# Data Pipeline

   ##  Hierarchical system of data structures 
   * Easy padding 
   * Easy batching
   * Easy iteration

## Steps to feed the dataset into PyTorch model 
 * Create a vocabulary from the dataset
     * Use Vocabulary.from_instances
 * Collect instances into a Batch
     * Provides methods for indexing and converting to Pytorch Tensors
 * Index the words and labels in Fields
     * In order to use the integer indices specified by the Vocabulary
 * Pad the instances to the same length
 * Convert into Pytorch Tensors
 

### Vocabulary Creation

In [None]:
from allennlp.data import Vocabulary

vocab = Vocabulary.from_instances(instances)

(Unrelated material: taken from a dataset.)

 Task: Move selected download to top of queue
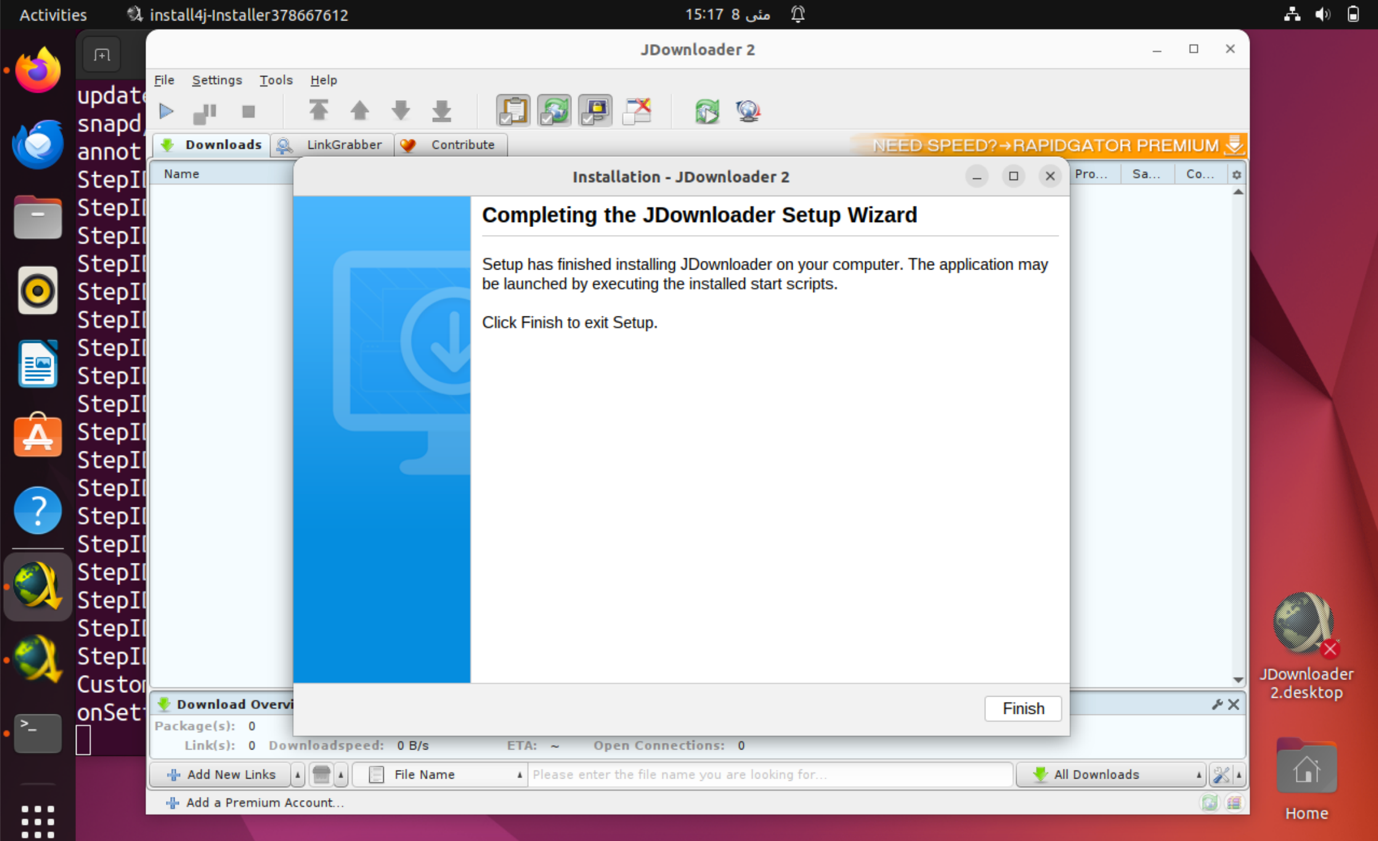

###  word_id --> token(word) mapping
   * get_index_to_token_vocabulary

In [None]:
# token_ids namespace

print('id -> word mapping for the "token_ids" namespace: ')
print(vocab.get_index_to_token_vocabulary("token_ids"),"\n")

In [None]:
# tags namespace

print('id -> word mapping for the "tags" namespace: ')
print(vocab.get_index_to_token_vocabulary('tags'), '\n')

###  Token(word) -> id 

In [None]:
print('Token to Index dictionary: \n' ,vocab._token_to_index, '\n')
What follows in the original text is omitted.